Home - nih-cfde/published-documentation GitHub Wiki

This wiki is a companion to the detailed technical documentation for participating in the Common Fund Data Ecosystem Portal.

Use the sidebar to navigate wiki pages
Ask questions or search common errors in Discussions
Get started on your submission with our QuickStart
Need more help? Email the Helpdesk

What is the C2M2?

The Crosscut Metadata Model (C2M2) is a flexible metadata standard for describing experimental resources in biomedicine and related fields. At the Common Fund Data Ecosystem (CFDE) we use the C2M2 as our centralized model of participating datasets in a rich relational database accessible at https://app.nih-cfde.org/. This portal supports faceted search of metadata concepts such as anatomical location, species, and assay type, across a wide variety of datasets using a controlled vocabulary (we do not currently support protected metadata). This allows researchers to find a wide variety of data that would otherwise need to be searched individually, using varying nomenclatures. Currently, the portal only accepts C2M2 datapackages from Common Fund Programs. If you represent the Data Coordination Center from a Common Fund Program, and would like to know more about joining the Common Fund Data Ecosystem, please contact us by emailing the helpdesk: [email protected]. Funding is available for Common Fund Programs who wish to participate: see Engagement Opportunities for Common Fund Programs for more information.

How does the CFDE Data Submission System work?

Graphic overview of the steps for data submission. White boxes are user steps; blue boxes are automated.

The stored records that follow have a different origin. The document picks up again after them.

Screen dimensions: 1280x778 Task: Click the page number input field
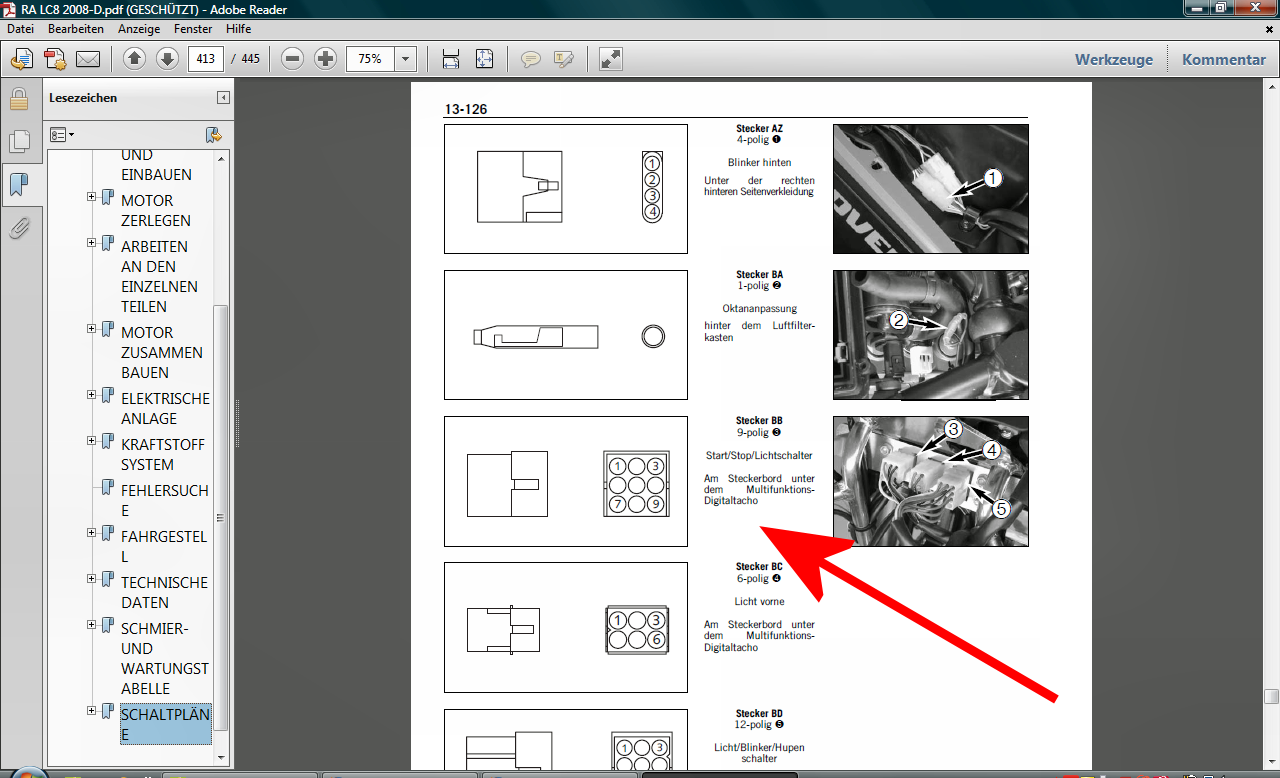tap(206, 59)
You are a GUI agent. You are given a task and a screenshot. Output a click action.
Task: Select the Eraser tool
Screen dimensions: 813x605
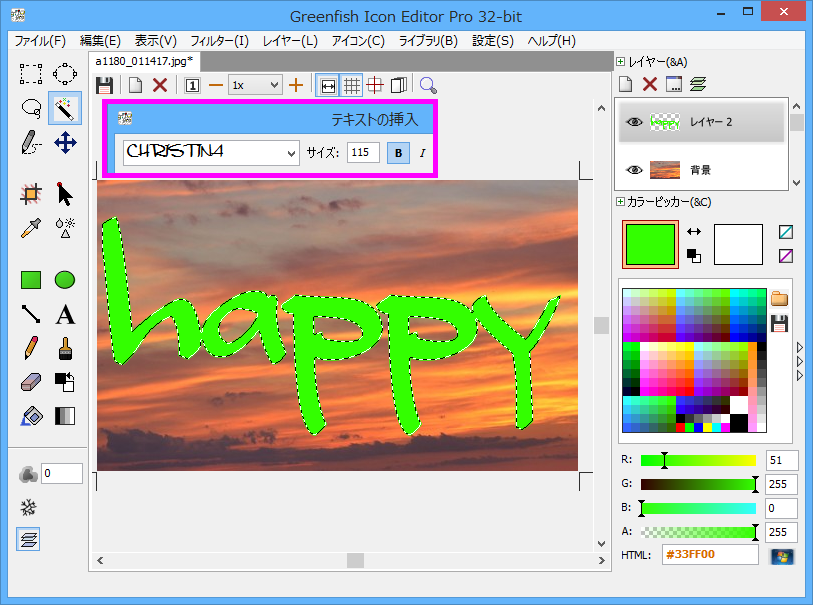(x=30, y=382)
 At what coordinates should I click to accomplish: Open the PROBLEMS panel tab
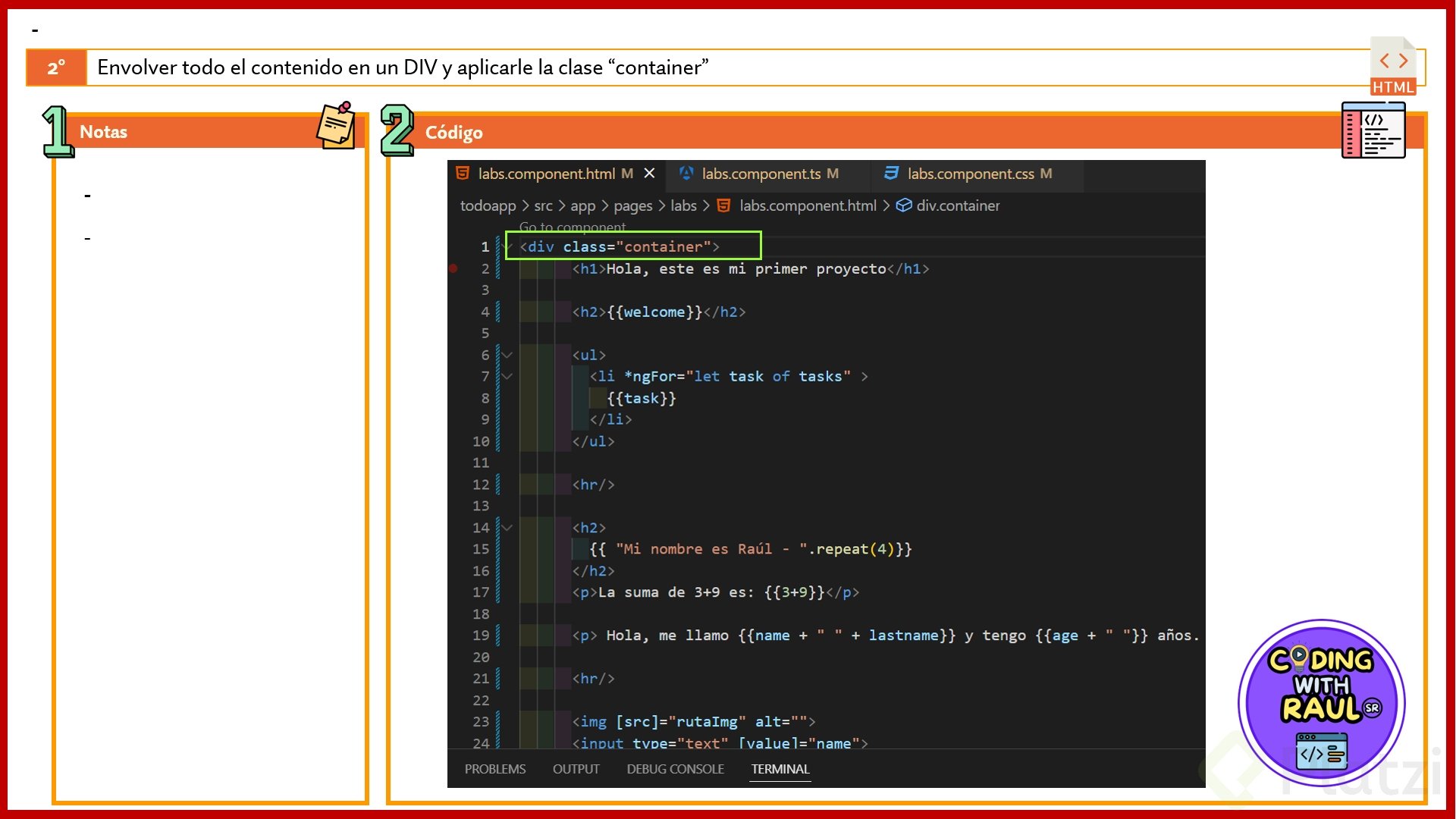pyautogui.click(x=494, y=769)
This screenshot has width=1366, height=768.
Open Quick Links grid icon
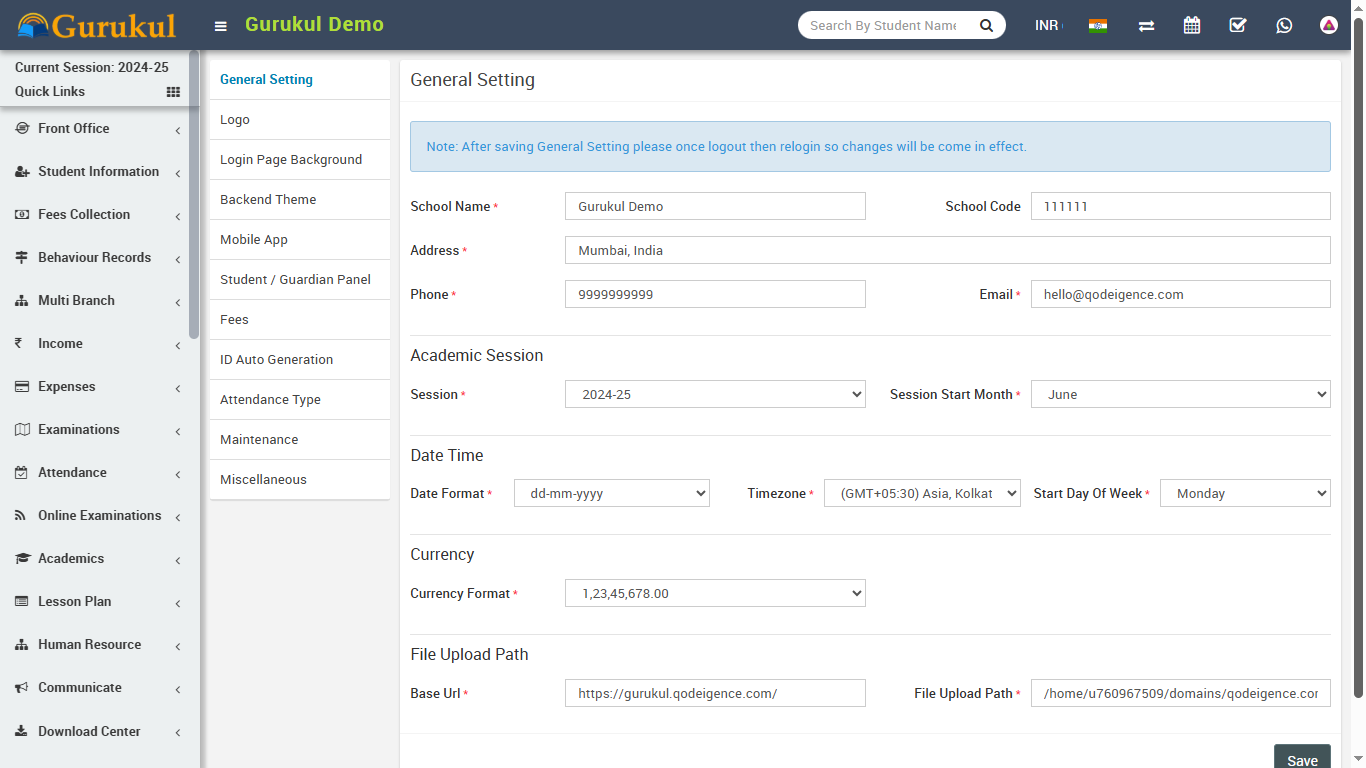point(173,92)
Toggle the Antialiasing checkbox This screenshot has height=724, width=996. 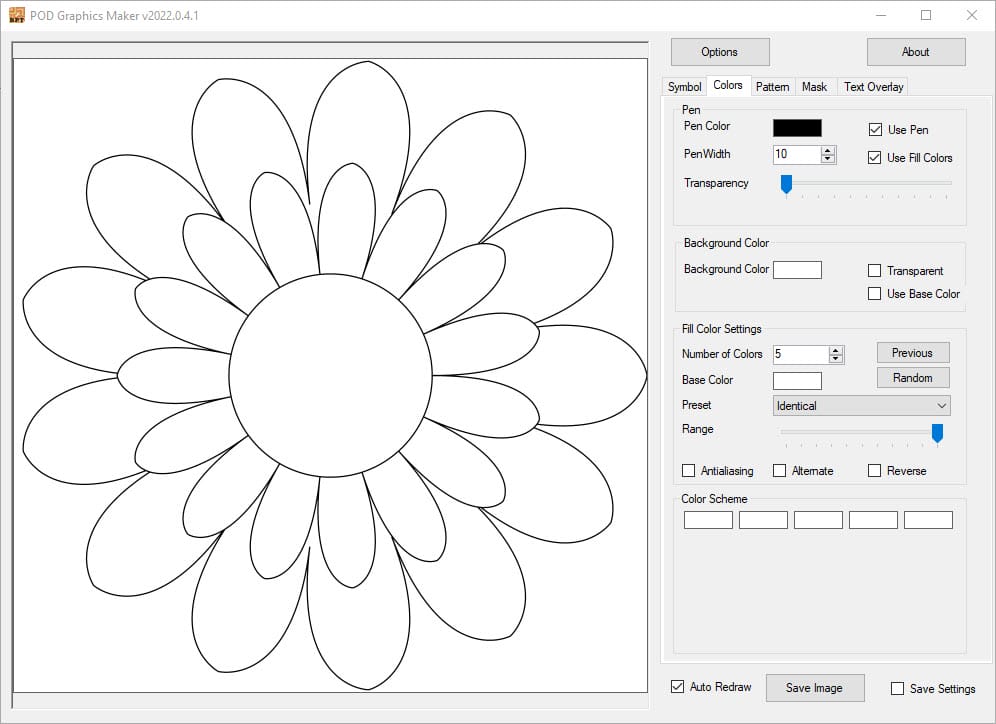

DCCs build a set of tab-separated value files (TSVs) that represent their available data, then generate controlled vocabulary (CV) term tables using the CFDE-provided C2M2 submission prep script, which also performs several pre-submission integrity checks on the data being prepared. Once all checks have passed, DCCs submit the prepared set of TSVs to the CFDE Data Submission System using the cfde-submit tool. This tool takes a directory as input, does some initial validation of its own, then builds the directory into a bdbag (a "datapackage") and submits the datapackage to an authenticated Globus endpoint. This process should take less than 30 seconds on your local computer, and the tool will report Your dataset has been submitted.

Once your data is in the Globus endpoint, our database (Deriva) will automatically begin ingesting the datapackage, and doing further validation. This process will take several minutes, but is done completely on our servers, so you don't need to stay connected. However, you can check the status of your ingest using cfde-submit status. When Deriva finishes your ingest, you will receive an email that contains information about the datapackage, including a link to view the data in the CFDE data portal. You can also navigate directly to the Submission system by logging in at https://app.nih-cfde.org/ and clicking 'Data Review'.

DCCs can have any number of submitted datapackages in the system, and can use the portal to view each submission in multiple ways and ensure it is structured as intended. No DCC submissions will be viewable or searchable by the public until they are approved for inclusion in the public release. Although DCCs can have any number of reviewable submissions, only one approved submission is included in each public release. If multiple submissions are approved before the next public release, the most recently approved submission will be used. At each public release date, each DCC's approved datapackage will be rolled into the public catalog and will become searchable in the portal. If a DCC does not submit a new datapackage between releases, their current public datapackage will stay in the portal. If a DCC has submitted and approved a new datapackage, it will completely replace any previous datapackages from that DCC. We do not have the ability to accept updates to existing submissions at this time.